(Record excerpts)
********
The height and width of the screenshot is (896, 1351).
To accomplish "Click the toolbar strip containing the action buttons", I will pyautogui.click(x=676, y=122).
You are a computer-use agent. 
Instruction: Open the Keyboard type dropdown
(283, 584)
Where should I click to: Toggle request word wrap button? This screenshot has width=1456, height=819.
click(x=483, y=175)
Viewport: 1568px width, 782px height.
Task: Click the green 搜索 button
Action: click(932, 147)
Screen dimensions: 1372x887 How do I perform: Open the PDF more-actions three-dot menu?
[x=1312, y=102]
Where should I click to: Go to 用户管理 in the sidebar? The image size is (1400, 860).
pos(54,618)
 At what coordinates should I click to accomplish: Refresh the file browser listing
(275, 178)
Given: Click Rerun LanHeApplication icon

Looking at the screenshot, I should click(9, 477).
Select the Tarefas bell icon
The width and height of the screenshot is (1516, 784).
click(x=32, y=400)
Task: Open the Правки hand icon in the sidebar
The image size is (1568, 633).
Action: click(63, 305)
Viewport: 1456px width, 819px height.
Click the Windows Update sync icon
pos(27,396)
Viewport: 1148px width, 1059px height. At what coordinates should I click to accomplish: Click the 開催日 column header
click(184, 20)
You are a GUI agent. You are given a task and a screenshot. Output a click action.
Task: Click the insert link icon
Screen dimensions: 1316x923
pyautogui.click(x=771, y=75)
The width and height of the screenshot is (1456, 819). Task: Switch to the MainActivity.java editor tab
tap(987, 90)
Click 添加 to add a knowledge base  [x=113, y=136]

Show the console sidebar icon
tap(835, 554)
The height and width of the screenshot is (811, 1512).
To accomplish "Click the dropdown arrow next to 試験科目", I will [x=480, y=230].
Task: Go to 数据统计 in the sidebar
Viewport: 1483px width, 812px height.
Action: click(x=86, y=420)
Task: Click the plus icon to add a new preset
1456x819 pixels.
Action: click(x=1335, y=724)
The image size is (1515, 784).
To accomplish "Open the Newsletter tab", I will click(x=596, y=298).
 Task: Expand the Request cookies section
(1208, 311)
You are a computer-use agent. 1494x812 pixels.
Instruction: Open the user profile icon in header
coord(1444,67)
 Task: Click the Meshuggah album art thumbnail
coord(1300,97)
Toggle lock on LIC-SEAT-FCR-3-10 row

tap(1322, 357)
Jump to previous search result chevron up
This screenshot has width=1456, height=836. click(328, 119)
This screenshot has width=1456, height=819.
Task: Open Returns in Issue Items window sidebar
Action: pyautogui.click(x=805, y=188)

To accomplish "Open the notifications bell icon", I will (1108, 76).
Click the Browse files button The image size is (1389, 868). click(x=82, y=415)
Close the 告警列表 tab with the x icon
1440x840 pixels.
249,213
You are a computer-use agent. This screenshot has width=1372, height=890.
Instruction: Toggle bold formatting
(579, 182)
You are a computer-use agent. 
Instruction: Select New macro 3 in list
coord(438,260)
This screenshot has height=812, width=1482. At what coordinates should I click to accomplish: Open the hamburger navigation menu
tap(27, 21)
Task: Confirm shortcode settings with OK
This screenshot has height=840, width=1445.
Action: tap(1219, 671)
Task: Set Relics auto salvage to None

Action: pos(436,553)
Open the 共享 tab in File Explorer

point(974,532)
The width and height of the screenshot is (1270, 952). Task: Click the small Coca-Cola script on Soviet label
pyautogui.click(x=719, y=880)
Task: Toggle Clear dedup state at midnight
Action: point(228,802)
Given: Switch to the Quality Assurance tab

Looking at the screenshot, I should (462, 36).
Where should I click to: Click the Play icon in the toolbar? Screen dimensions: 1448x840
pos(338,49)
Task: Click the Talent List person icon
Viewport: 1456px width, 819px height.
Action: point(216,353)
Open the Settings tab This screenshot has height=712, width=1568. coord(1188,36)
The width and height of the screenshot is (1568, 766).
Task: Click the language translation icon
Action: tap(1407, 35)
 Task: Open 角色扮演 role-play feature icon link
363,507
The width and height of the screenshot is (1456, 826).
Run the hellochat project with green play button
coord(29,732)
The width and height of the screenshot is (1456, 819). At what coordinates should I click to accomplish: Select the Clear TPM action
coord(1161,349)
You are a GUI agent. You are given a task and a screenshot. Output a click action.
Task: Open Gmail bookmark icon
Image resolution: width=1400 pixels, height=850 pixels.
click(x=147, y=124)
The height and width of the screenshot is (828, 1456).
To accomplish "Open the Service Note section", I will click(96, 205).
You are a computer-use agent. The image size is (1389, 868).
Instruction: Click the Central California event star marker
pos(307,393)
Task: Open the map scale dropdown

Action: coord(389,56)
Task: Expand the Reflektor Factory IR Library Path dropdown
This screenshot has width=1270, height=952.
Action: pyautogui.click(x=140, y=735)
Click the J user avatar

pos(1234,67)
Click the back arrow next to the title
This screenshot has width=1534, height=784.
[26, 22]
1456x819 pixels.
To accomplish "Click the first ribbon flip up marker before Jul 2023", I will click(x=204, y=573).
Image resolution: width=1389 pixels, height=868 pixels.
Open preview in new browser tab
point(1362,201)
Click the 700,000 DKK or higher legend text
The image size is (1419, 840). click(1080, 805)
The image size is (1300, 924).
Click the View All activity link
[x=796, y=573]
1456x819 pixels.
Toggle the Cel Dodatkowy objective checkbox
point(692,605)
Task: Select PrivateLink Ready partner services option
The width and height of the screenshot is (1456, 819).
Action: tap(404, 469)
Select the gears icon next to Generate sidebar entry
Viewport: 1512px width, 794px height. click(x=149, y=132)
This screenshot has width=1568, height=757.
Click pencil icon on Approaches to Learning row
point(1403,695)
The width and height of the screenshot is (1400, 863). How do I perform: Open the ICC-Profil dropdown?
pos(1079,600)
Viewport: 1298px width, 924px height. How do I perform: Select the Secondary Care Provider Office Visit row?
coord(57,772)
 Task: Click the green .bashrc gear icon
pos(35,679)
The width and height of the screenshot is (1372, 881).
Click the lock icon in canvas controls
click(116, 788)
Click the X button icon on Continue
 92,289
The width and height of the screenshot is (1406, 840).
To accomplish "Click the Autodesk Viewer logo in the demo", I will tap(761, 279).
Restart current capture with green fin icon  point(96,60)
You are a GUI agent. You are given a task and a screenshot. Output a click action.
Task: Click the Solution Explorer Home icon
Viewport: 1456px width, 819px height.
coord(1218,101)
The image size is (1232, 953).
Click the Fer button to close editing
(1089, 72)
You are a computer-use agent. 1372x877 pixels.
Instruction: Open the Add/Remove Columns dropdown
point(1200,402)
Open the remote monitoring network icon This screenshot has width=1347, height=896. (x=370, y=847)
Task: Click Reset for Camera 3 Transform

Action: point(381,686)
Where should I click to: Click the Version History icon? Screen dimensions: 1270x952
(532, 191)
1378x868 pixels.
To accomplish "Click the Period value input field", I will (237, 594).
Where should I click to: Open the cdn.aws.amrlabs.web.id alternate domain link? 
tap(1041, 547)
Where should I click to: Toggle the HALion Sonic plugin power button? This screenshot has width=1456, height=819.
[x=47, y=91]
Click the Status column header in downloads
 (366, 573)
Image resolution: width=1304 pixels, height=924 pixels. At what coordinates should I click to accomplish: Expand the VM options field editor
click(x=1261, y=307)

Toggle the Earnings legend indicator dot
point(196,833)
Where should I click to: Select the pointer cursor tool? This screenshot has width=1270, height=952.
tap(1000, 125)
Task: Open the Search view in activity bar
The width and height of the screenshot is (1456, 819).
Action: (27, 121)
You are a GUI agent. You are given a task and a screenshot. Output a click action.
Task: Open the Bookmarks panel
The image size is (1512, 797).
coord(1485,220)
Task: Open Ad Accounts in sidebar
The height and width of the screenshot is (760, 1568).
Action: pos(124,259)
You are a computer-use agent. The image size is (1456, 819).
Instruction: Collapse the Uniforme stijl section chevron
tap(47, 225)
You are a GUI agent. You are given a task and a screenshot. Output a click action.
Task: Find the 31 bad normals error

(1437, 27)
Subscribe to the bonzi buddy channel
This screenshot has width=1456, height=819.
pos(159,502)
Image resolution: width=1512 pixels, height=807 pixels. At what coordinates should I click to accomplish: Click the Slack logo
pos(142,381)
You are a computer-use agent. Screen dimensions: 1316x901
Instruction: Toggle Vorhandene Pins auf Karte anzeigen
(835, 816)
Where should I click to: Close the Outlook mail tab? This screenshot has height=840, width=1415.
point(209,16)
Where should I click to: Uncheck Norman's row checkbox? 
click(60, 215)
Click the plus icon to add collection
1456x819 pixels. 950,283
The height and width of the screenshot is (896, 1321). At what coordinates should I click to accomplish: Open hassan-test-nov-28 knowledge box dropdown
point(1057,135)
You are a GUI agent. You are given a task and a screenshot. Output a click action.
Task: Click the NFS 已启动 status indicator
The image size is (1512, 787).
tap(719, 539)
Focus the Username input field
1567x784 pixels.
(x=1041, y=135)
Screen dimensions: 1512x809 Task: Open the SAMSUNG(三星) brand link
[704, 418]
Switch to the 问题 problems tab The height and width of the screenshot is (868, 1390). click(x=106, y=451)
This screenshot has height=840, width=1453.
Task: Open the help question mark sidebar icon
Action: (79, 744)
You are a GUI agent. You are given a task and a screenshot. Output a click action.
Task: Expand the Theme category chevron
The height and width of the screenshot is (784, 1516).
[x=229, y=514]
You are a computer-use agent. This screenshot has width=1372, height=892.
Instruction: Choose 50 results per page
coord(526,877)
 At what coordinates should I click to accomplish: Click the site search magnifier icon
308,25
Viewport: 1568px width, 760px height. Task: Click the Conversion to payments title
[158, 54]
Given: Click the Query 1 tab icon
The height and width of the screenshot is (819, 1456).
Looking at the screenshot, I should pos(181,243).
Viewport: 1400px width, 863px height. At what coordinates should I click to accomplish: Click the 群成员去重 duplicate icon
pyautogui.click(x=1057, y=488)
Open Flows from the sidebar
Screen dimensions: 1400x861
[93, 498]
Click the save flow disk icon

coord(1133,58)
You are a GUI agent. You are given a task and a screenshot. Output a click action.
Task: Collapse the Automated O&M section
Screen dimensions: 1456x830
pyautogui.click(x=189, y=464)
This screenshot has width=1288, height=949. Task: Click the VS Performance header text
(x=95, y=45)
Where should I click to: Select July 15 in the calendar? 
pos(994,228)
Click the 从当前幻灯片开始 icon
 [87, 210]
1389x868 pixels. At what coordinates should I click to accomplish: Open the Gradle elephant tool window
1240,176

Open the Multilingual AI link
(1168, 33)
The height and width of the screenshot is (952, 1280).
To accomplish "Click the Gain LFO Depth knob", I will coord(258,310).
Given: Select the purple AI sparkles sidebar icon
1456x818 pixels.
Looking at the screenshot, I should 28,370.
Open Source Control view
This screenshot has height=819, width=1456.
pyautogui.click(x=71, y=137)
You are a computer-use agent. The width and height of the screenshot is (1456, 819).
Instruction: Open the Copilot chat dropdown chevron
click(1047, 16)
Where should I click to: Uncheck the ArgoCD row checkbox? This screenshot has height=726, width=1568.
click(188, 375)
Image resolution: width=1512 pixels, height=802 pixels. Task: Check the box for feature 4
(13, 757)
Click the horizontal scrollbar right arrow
********
(Assignment) Above this task is a listing. Restate, word for word and with nothing added, the lines from the one with "Open the Multilingual AI link" through the one with "Open Source Control view".

(Exercise response)
Open the Multilingual AI link
(1168, 33)
The height and width of the screenshot is (952, 1280).
To accomplish "Click the Gain LFO Depth knob", I will coord(258,310).
Given: Select the purple AI sparkles sidebar icon
1456x818 pixels.
Looking at the screenshot, I should 28,370.
Open Source Control view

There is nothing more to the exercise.